(Text and element pointing records)
::::

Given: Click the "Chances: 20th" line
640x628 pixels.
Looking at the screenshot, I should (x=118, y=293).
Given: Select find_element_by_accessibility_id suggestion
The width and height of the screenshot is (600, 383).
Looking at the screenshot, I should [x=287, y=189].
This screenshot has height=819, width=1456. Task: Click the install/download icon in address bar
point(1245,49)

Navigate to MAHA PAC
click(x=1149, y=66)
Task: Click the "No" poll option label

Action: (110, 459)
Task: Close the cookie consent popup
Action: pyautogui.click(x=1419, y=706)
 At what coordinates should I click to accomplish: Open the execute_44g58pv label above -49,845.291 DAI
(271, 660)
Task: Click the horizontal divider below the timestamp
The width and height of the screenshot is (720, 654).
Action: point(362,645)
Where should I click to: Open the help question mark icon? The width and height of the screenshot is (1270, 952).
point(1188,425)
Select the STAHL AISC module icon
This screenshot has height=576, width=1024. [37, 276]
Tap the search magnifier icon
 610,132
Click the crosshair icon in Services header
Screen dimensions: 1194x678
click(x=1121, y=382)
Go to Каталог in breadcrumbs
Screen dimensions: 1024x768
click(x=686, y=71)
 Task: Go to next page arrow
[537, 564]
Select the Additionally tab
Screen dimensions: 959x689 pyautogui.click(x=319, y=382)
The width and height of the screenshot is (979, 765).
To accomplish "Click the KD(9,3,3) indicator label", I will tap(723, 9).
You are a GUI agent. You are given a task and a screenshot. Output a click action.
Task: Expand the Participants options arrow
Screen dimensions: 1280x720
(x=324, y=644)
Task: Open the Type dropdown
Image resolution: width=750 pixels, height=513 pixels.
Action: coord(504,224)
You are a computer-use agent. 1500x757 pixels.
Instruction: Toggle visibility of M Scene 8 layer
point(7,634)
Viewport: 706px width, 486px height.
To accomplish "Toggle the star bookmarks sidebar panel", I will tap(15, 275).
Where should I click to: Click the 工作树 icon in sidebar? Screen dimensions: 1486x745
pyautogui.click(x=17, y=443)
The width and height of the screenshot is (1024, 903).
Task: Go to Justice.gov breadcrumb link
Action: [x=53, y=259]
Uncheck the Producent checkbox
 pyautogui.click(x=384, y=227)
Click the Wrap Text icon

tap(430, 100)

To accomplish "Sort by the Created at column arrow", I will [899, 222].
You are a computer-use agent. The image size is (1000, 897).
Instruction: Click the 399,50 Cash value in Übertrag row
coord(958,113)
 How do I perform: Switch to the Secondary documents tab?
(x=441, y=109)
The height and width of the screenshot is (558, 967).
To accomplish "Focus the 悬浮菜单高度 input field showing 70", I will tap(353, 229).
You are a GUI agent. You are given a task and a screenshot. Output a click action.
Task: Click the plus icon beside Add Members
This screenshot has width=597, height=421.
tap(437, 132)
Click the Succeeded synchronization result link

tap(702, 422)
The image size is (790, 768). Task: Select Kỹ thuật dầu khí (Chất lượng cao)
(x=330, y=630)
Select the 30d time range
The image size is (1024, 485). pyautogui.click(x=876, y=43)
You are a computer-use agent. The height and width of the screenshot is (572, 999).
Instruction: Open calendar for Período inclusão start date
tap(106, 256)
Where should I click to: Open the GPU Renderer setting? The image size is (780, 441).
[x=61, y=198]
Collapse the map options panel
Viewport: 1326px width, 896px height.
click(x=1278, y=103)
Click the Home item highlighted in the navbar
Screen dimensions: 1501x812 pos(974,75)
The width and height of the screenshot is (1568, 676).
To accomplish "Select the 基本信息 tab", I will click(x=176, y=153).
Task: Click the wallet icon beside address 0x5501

::::

■ Task goal
Swap each "Where should I click to" in the rows above for "Where do I click to" and reproduce all the rows with everything else unchanged.

■ Output
Given: Click the "Chances: 20th" line
640x628 pixels.
Looking at the screenshot, I should (x=118, y=293).
Given: Select find_element_by_accessibility_id suggestion
The width and height of the screenshot is (600, 383).
Looking at the screenshot, I should [x=287, y=189].
This screenshot has height=819, width=1456. Task: Click the install/download icon in address bar
point(1245,49)

Navigate to MAHA PAC
click(x=1149, y=66)
Task: Click the "No" poll option label

Action: (110, 459)
Task: Close the cookie consent popup
Action: pyautogui.click(x=1419, y=706)
 At what coordinates should I click to accomplish: Open the execute_44g58pv label above -49,845.291 DAI
(271, 660)
Task: Click the horizontal divider below the timestamp
The width and height of the screenshot is (720, 654).
Action: point(362,645)
Where do I click to: Open the help question mark icon? The width and height of the screenshot is (1270, 952).
point(1188,425)
Select the STAHL AISC module icon
This screenshot has height=576, width=1024. [37, 276]
Tap the search magnifier icon
 610,132
Click the crosshair icon in Services header
Screen dimensions: 1194x678
click(x=1121, y=382)
Go to Каталог in breadcrumbs
Screen dimensions: 1024x768
click(x=686, y=71)
 Task: Go to next page arrow
[537, 564]
Select the Additionally tab
Screen dimensions: 959x689 pyautogui.click(x=319, y=382)
The width and height of the screenshot is (979, 765).
To accomplish "Click the KD(9,3,3) indicator label", I will tap(723, 9).
You are a GUI agent. You are given a task and a screenshot. Output a click action.
Task: Expand the Participants options arrow
Screen dimensions: 1280x720
(x=324, y=644)
Task: Open the Type dropdown
Image resolution: width=750 pixels, height=513 pixels.
Action: coord(504,224)
You are a computer-use agent. 1500x757 pixels.
Instruction: Toggle visibility of M Scene 8 layer
point(7,634)
Viewport: 706px width, 486px height.
To accomplish "Toggle the star bookmarks sidebar panel", I will tap(15, 275).
Where do I click to: Click the 工作树 icon in sidebar? Screen dimensions: 1486x745
pyautogui.click(x=17, y=443)
The width and height of the screenshot is (1024, 903).
Task: Go to Justice.gov breadcrumb link
Action: [x=53, y=259]
Uncheck the Producent checkbox
 pyautogui.click(x=384, y=227)
Click the Wrap Text icon

tap(430, 100)

To accomplish "Sort by the Created at column arrow", I will [899, 222].
You are a computer-use agent. The image size is (1000, 897).
Instruction: Click the 399,50 Cash value in Übertrag row
coord(958,113)
 How do I perform: Switch to the Secondary documents tab?
(x=441, y=109)
The height and width of the screenshot is (558, 967).
To accomplish "Focus the 悬浮菜单高度 input field showing 70", I will tap(353, 229).
You are a GUI agent. You are given a task and a screenshot. Output a click action.
Task: Click the plus icon beside Add Members
This screenshot has width=597, height=421.
tap(437, 132)
Click the Succeeded synchronization result link

tap(702, 422)
The image size is (790, 768). Task: Select Kỹ thuật dầu khí (Chất lượng cao)
(x=330, y=630)
Select the 30d time range
The image size is (1024, 485). pyautogui.click(x=876, y=43)
You are a computer-use agent. The height and width of the screenshot is (572, 999).
Instruction: Open calendar for Período inclusão start date
tap(106, 256)
Where do I click to: Open the GPU Renderer setting? The image size is (780, 441).
[x=61, y=198]
Collapse the map options panel
Viewport: 1326px width, 896px height.
click(x=1278, y=103)
Click the Home item highlighted in the navbar
Screen dimensions: 1501x812 pos(974,75)
The width and height of the screenshot is (1568, 676).
To accomplish "Select the 基本信息 tab", I will click(x=176, y=153).
Task: Click the wallet icon beside address 0x5501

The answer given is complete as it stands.